The basic way, as Chacha said is

if (floor($number) == $number)

However, floating point types cannot accurately store numbers, which means that 1 might be stored as 0.999999997. This will of course mean the above check will fail, because it will be rounded down to 0, even though for your purposes it is close enough to 1 to be considered a whole number. Therefore try something like this:

if (abs($number - round($number)) < 0.0001)

回答6:

If you know that it will be numeric (meaning it won't ever be a an integer cast as a string, like "ten" or "100", you can just use is_int():

$entityElementCount = (-($highScore-$totalKeywordCount))/0.29;
$entityWholeNumber = is_int($entityElementCount);

echo ($entityWholeNumber) ? "Whole Number!" : "Not a whole number!";

回答7:

I tested all the proposed solutions with many problematic values mentioned, they all fail for at least one of the test cases. Start checking if $value is a number using is_numeric($value) reduces the number of failures for many solutions, but does not turn any solution into an ultimate one:

$test_cases = array(0.29, 2, 6, 2.33, 6.2, '10.00', 1.4, 10, "10", 10.5, "0x539", true,
    false, 0x53, 9.4, "ten", "100", 1, 0.999999997, 0, 0.0001, 1.0, 0.9999999,
    (-(4.42-5))/0.29);

function is_whole_number($value) {
    // Doing this prevents failing for values like true or "ten"
    if (!is_numeric($value)) {
        return false;
    }

    // @ghostdog74's solution fails for "10.00"
    // return (ctype_digit((string) $value));

    // Both @Maurice's solutions fails for "10.00"
    // return ((string) $value === (string) (int) $value);
    // return is_int($value);

    // @j.hull's solution always returns true for numeric values
    // return (abs($value) % 1 == 0 ? true : false);

    // @ MartyIX's solution fails for "10.00"
    // return ($value === intval($value));

    // This one fails for (-(4.42-5))/0.29
    // return (floor($value) == $value);

    // This one fails for 2
    // return ctype_digit($value);

    // I didn't understand Josh Crozier's answer

    // @joseph4tw's solution fails for (-(4.42-5))/0.29
    // return !(fmod($value, 1) != 0);

    // If you are unsure about the double negation, doing this way produces the same
    // results:
    // return (fmod($value, 1) == 0);

    // Doing this way, it always returns false 
    // return (fmod($value, 1) === 0);

    // @Anthony's solution fails for "10.00"
    // return (is_numeric($value) && is_int($value));

    // @Aistina's solution fails for 0.999999997
    // return (abs($value - round($value)) < 0.0001);

    // @Notinlist's solution fails for 0.999999997
    // return (round($value, 3) == round($value));
}

foreach ($test_cases as $test_case) {
    var_dump($test_case);
    echo ' is a whole number? ';
    echo is_whole_number($test_case) ? 'yes' : 'no';
    echo "\n";
}

I think that solutions like the ones proposed by @Aistina and @Notinlist are the best ones, because they use an error threshold to decide whether a value is a whole number. It is important to note that they worked as expected for the expression (-(4.42-5))/0.29, while all the others failed in that test case.

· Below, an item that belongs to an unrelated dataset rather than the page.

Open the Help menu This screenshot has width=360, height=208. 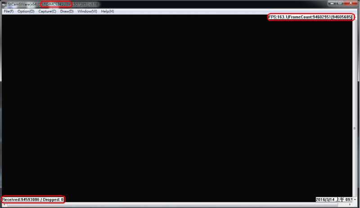coord(108,11)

I decided to use @Notinlist's solution because of its readability:

function is_whole_number($value) {
    return (is_numeric($value) && (round($value, 3) == round($value)));
}

I need to test if values are whole numbers, currency or percentage, I think 2 digits of precision is enough, so @Notinlist's solution fits my needs.

Running this test:

$test_cases = array(0.29, 2, 6, 2.33, 6.2, '10.00', 1.4, 10, "10", 10.5, "0x539", true,
    false, 0x53, 9.4, "ten", "100", 1, 0.999999997, 0, 0.0001, 1.0, 0.9999999,
    (-(4.42-5))/0.29);

function is_whole_number($value) {
    return (is_numeric($value) && (round($value, 3) == round($value)));
}

foreach ($test_cases as $test_case) {
    var_dump($test_case);
    echo ' is a whole number? ';
    echo is_whole_number($test_case) ? 'yes' : 'no';
    echo "\n";
}

Produces the following output:

float(0.29)
 is a whole number? no
int(2)
 is a whole number? yes
int(6)
 is a whole number? yes
float(2.33)
 is a whole number? no
float(6.2)
 is a whole number? no
string(5) "10.00"
 is a whole number? yes
float(1.4)
 is a whole number? no
int(10)
 is a whole number? yes
string(2) "10"
 is a whole number? yes
float(10.5)
 is a whole number? no
string(5) "0x539"
 is a whole number? yes
bool(true)
 is a whole number? no
bool(false)
 is a whole number? no
int(83)
 is a whole number? yes
float(9.4)
 is a whole number? no
string(3) "ten"
 is a whole number? no
string(3) "100"
 is a whole number? yes
int(1)
 is a whole number? yes
float(0.999999997)
 is a whole number? yes
int(0)
 is a whole number? yes
float(0.0001)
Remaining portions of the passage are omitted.